### Work instructions
Show every line of the data below that includes the word "Blog".

### Stored data
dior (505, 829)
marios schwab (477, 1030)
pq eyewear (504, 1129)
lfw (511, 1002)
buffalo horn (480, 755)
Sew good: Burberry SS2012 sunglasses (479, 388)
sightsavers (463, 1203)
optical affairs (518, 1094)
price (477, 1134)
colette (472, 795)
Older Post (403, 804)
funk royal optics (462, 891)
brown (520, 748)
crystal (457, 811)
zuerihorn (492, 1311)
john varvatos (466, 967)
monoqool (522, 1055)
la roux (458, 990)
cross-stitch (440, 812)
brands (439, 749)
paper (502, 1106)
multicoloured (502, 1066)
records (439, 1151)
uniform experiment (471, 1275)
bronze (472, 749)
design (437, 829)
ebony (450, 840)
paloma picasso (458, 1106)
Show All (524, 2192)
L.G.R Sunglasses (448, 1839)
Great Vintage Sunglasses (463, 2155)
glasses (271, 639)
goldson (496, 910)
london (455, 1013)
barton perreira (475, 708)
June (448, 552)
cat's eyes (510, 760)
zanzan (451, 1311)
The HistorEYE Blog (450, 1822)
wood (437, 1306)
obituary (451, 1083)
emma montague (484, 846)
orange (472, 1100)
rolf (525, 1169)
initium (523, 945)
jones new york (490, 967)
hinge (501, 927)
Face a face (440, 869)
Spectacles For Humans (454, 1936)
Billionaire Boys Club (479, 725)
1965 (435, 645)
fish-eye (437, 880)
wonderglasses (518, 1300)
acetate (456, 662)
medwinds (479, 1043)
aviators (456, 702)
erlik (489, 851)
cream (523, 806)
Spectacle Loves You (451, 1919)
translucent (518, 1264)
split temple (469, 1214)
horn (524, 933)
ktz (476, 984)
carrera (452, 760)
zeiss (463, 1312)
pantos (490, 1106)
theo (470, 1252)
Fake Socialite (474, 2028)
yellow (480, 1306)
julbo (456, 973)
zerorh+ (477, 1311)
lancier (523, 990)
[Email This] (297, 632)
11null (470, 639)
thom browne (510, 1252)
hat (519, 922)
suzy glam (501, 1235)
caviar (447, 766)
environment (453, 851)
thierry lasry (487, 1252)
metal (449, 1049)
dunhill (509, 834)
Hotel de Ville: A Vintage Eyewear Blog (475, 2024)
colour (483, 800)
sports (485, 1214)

### Output below
The HistorEYE Blog (450, 1822)
Hotel de Ville: A Vintage Eyewear Blog (475, 2024)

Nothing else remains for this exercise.